The UK premiere was February 27, 2015, in Scotland at FrightFest Glasgow 2015, followed by the DVD and Blu-ray release March 2, 2015. The film was also released in the Philippines on March 25, 2015 and in Mexico on May 22, 2015. After being delayed, the film was released in the United States on June 17, 2016. A 4K UltraHD BluRay has been released by Turbine Medien in Germany on November 13th 2025.

==Reception==
On the review aggregator website Rotten Tomatoes, Clown holds an approval rating of 46% based on 28 reviews, and an average rating of 4.8/10. The website's consensus reads, "Clown tries to bag a stylish, gory thrill, but good practical effects can't save this circus of mediocrity."

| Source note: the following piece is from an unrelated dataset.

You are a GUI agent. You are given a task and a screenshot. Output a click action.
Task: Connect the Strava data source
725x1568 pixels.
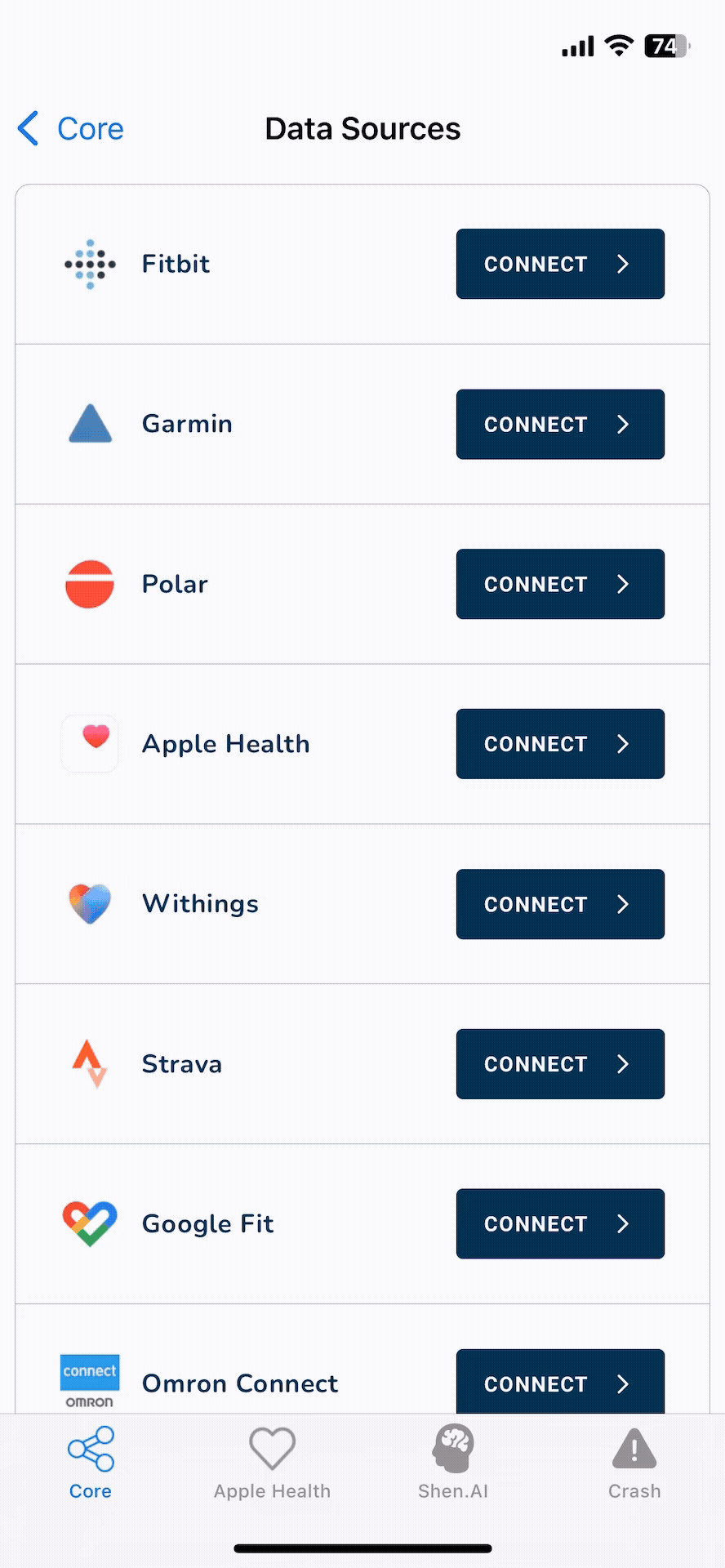pos(559,1064)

Dominic Cuthbert of Starburst rated it 7/10 stars and wrote, "Clown may be formulaic and filled up to the guts with familiar tropes, but it is tremendous fun and an effective body horror." Howard Gorman of Scream magazine rated it 5/5 stars and wrote, "With Clown the filmmakers have created an all-new monster of demonic proportions and it's a concept that certainly deserves to spawn a sequel or two as the sky really is the limit." Jeremy Aspinall of the Radio Times rated it 2/5 stars and described it as "efficiently put together if a little sedate in pace". Anton Bitel of Little White Lies wrote that the film doubles as an equally harrowing story of "a family man's losing struggle with his own paedophiliac impulses". Brad Miska of Bloody Disgusting rated it 3/5 stars and wrote, "Even though it's mostly a bore, there's still some really cool and fun stuff scattered throughout." Keri O'Shea of Brutal as Hell wrote, "Neither frightening nor funny, here's another lesson to prove that fake trailers are often fine just as they are." Joel Harley of HorrorTalk rated it 2/5 stars and wrote, "What could have been one of the few great killer clown movies winds up as yet another disappointment, being too uneven in tone and pace to be considered a success."